Background: Surgery of the inner ear requires atraumatic techniques to preserve the sensory structures of the inner ear. With modern laser technology, surgery can be performed without mechanical contact, reducing the risk of direct mechanical trauma. However, energy transfer by laser light has the potential to induce damage by heating, pressure waves, or direct irradiation, depending on the properties of the laser and parameters of application.
Hypothesis: The application of laser systems in inner ear surgery may have an advantage over traditional techniques; the carbon dioxide laser in continuous mode with an automated scanning procedure and the erbium:yttrium-aluminum-garnet laser were compared with a mechanical technique, using a diamond drill.

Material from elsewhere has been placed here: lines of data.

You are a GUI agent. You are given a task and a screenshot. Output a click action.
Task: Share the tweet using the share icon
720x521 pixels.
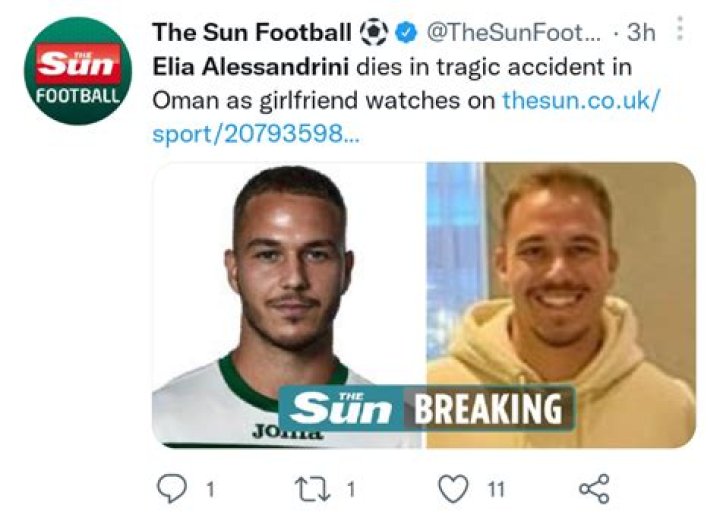point(594,488)
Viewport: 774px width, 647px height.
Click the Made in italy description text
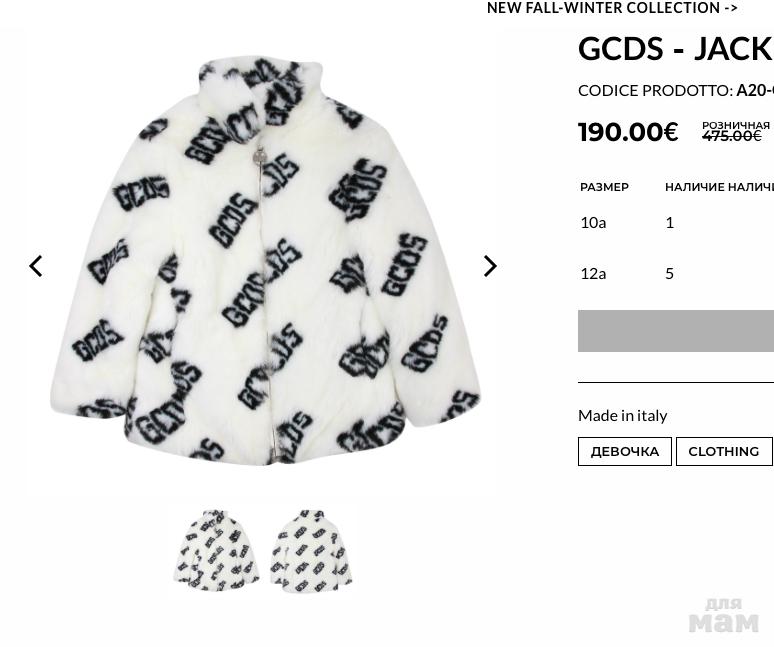[622, 416]
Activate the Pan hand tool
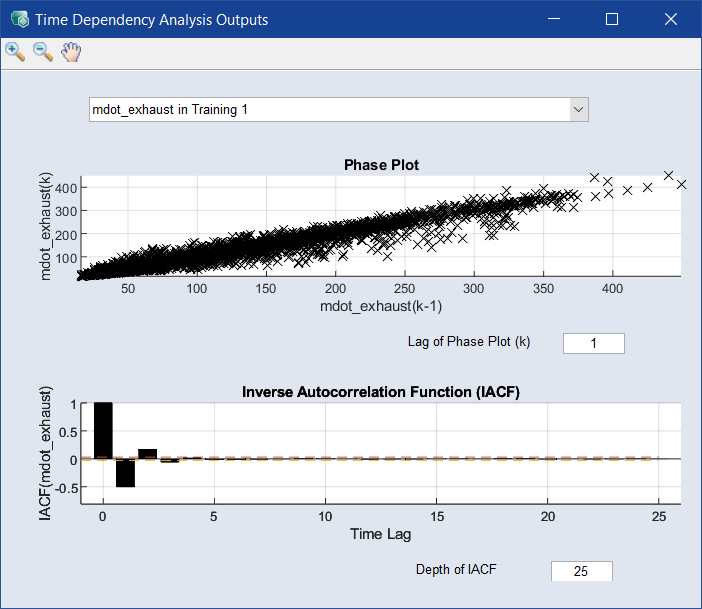This screenshot has height=609, width=702. [70, 52]
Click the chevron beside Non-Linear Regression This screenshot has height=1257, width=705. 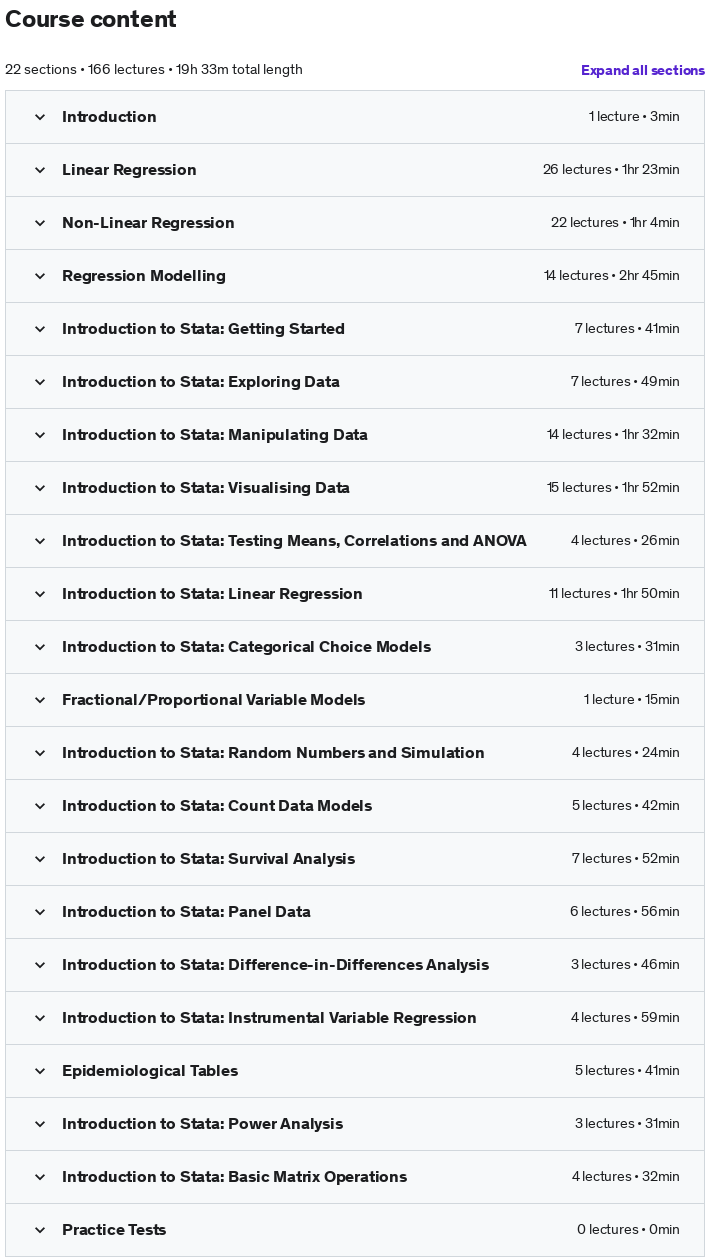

Methods: A cochleostomy in the basal cochlear turn of guinea pigs was created. Thresholds in response to frequency-specific stimuli and clicks were established by recording compound action potentials, both before and after the procedure.
Results: The best results in terms of preservation of cochlear function were obtained with the diamond drill. However, a single ear had a complete loss after fracture of the cochlear wall. Mean threshold shifts observed with the carbon dioxide laser were slightly greater, showing mild high-frequency losses, although differences to the group of drilling were not statistically significant. Results with the erbium:yttrium-aluminum-garnet laser showed significantly higher degrees of hearing loss than the other two groups, predominantly in the high-frequency region.
Conclusions: Mechanical opening of the inner ear using a microdrill can be performed with minimal hearing loss; however, it carries the risk of direct trauma to the inner ear. The carbon dioxide laser with a new scanning technology as a noncontact procedure is shown to be effective and safe. It can be regarded as a useful tool in inner ear surgery. The erbium:yttrium-aluminum-garnet laser has a greater potential to cause damage.